Soft MoE

Deep Learning Neural Networks

11 min read

Updated Jul 23, 2026

Suggest edit History Talk

RawGraph

Last edited

Jul 23, 2026

Fact-checked

In review queue

Sources

10 citations

Revision

v2 · 2,227 words

Fact-checks are independent of edits: a reviewer re-verifies the article against its sources and stamps the date. How we verify

Soft MoE (Soft Mixture of Experts) is a fully differentiable variant of the sparse mixture of experts (MoE) layer. Instead of routing each token to a small set of discrete experts, Soft MoE gives every expert a fixed number of input "slots," and each slot is filled with a learned, softmax weighted average of all of the input tokens. Because the assignment of tokens to experts is a continuous, weighted mixture rather than a hard, discrete choice, the whole layer is differentiable end to end and avoids the token dropping, load imbalance, and training instability that complicate ordinary sparse MoE. The method was introduced in the paper "From Sparse to Soft Mixtures of Experts" by Joan Puigcerver, Carlos Riquelme, Basil Mustafa, and Neil Houlsby of Google DeepMind, first posted to arXiv on August 2, 2023, and presented at the International Conference on Learning Representations (ICLR) in 2024. ^[1]^[2]

Overview

A sparse MoE replaces the single feed-forward sublayer of a Transformer block with many parallel feed-forward "experts" and a small router network that sends each token to only one or a few of them. This lets the model hold a very large number of parameters while activating only a small fraction of them per token, so capacity grows much faster than compute. The weakness of this design is the router: it makes a discrete, top-k assignment of tokens to experts, an operation that is not differentiable and that tends to send uneven numbers of tokens to different experts. ^[1]^[3]

Soft MoE keeps the central promise of sparse MoE, which is large parameter count at modest per-token cost, but removes the discrete router. Every expert is instead assigned a fixed set of slots, and softmax-based dispatch and combine steps move information between tokens and slots, so there is no argmax, no hard capacity cutoff, and no need for the auxiliary balancing losses that sparse routers require. The authors demonstrated the method primarily on image classification with Vision Transformer (ViT) backbones, where Soft MoE forms a strictly better accuracy-versus-cost frontier than dense ViTs and than the two leading sparse routers. ^[1]

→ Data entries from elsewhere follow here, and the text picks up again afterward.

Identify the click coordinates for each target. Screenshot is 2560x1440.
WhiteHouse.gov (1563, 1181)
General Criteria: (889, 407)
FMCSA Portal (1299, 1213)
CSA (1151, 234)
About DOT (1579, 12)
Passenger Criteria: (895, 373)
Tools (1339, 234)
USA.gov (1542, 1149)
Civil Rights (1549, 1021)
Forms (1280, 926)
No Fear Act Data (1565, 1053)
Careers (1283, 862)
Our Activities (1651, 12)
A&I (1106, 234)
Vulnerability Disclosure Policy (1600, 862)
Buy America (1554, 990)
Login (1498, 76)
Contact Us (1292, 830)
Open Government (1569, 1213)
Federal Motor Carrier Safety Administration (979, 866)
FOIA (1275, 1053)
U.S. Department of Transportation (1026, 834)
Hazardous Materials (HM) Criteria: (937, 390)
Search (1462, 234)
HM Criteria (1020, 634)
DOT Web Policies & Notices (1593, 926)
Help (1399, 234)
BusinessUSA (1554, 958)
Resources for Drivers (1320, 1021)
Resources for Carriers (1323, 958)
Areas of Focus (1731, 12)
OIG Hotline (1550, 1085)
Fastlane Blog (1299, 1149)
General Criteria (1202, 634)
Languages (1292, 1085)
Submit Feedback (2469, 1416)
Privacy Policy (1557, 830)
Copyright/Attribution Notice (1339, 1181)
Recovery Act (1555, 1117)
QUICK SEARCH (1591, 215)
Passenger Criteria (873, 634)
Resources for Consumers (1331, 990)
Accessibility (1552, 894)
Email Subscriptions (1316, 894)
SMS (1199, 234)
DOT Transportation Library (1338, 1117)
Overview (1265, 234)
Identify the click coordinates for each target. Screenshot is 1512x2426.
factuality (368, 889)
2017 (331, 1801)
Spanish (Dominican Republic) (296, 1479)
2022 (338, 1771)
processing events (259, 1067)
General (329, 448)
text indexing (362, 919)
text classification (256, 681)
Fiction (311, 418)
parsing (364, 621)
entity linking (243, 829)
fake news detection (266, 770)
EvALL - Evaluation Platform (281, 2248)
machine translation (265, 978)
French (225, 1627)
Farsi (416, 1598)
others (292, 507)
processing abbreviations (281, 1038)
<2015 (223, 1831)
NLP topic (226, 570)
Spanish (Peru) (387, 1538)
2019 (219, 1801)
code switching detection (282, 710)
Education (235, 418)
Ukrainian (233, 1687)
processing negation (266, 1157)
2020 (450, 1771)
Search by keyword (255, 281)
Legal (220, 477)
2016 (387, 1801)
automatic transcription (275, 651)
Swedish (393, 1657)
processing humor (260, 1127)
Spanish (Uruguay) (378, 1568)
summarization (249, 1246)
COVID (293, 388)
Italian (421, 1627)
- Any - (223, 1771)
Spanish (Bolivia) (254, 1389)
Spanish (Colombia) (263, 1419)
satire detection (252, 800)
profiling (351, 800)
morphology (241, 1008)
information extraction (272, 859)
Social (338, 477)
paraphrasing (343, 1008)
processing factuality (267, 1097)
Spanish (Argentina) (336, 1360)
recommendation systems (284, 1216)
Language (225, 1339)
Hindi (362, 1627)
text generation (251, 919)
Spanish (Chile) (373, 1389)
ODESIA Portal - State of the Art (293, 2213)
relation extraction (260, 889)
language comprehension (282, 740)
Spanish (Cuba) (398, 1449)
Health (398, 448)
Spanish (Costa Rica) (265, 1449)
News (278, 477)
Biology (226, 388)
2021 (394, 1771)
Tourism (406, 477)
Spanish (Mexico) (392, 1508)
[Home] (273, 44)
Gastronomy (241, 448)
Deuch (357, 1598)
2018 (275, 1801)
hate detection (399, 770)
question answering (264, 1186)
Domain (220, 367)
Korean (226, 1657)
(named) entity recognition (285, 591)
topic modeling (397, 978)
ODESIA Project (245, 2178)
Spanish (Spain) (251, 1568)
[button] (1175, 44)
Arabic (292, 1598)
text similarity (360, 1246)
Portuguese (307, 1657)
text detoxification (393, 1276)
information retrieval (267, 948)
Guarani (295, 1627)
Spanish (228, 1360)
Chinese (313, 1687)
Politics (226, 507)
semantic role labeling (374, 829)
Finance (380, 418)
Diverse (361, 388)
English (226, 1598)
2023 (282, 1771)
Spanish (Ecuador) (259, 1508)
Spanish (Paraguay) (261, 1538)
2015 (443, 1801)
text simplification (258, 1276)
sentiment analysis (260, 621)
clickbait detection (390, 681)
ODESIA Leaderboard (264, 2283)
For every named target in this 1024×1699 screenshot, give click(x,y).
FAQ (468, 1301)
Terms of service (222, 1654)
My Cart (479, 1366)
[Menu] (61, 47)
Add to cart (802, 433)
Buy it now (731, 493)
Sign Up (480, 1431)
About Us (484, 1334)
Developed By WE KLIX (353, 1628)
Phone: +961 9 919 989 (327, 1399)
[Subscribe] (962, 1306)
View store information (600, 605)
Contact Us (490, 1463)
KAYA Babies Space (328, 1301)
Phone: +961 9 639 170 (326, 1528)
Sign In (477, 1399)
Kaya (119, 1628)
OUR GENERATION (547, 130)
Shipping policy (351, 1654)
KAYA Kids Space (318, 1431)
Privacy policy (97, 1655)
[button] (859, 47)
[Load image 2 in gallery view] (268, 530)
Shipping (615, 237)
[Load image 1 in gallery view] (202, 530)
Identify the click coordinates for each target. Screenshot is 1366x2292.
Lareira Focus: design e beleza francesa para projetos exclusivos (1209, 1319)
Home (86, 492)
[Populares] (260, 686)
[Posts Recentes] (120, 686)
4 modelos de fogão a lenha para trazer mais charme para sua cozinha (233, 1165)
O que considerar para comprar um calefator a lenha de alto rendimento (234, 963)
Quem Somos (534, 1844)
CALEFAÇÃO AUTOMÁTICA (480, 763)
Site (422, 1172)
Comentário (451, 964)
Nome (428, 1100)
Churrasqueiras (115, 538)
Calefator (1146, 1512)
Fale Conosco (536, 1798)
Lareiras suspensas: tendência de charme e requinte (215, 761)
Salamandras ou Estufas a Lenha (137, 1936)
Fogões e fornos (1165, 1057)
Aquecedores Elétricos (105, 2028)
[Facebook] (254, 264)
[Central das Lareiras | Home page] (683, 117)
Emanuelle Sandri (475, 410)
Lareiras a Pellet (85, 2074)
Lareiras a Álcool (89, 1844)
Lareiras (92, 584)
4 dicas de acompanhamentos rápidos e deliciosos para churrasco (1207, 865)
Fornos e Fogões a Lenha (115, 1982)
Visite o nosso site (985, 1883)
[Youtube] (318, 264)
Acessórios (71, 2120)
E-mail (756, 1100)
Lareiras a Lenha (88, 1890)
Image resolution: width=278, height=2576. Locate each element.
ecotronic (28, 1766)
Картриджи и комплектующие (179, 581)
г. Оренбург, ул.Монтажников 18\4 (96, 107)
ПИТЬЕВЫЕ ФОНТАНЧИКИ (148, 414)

Background: problems with sparse mixture of experts

The original sparse mixture of experts layer for deep networks routes each token to its top-scoring experts and multiplies each expert's output by the router's gate value. ^[3] Two dominant routing schemes followed. In token choice routing, used by Switch Transformer and GShard, each token selects its top-k experts. ^[4] In expert choice routing, each expert instead selects its top-c tokens. ^[5] Both schemes share a set of recurring difficulties:

Non-differentiable assignment. The top-k selection is a discrete operation. Gradients do not flow through the choice of which token goes to which expert, only through the gate weight applied afterward, which makes the router harder to train.
Load imbalance and token dropping. With token choice, nothing forces experts to receive equal numbers of tokens. To keep tensor shapes fixed, each expert is given a finite capacity, and any tokens routed beyond that capacity are dropped, meaning they skip the layer entirely. Expert choice guarantees a balanced load per expert, but it can leave some tokens selected by no expert, which is a different form of dropping.
Auxiliary losses and tuning. Token choice routers add load-balancing or z-loss terms whose coefficients must be tuned, adding training complexity and a source of instability.
Difficulty scaling the expert count and fine-tuning. As the number of experts grows, imbalance and instability tend to worsen, and sparse MoEs are often sensitive during fine-tuning.
Per-sequence non-determinism. Because tokens are usually routed in batched groups, the experts a given token reaches can depend on which other sequences happen to share its batch, so the model's output for one sequence is not fully determined by that sequence alone. ^[1]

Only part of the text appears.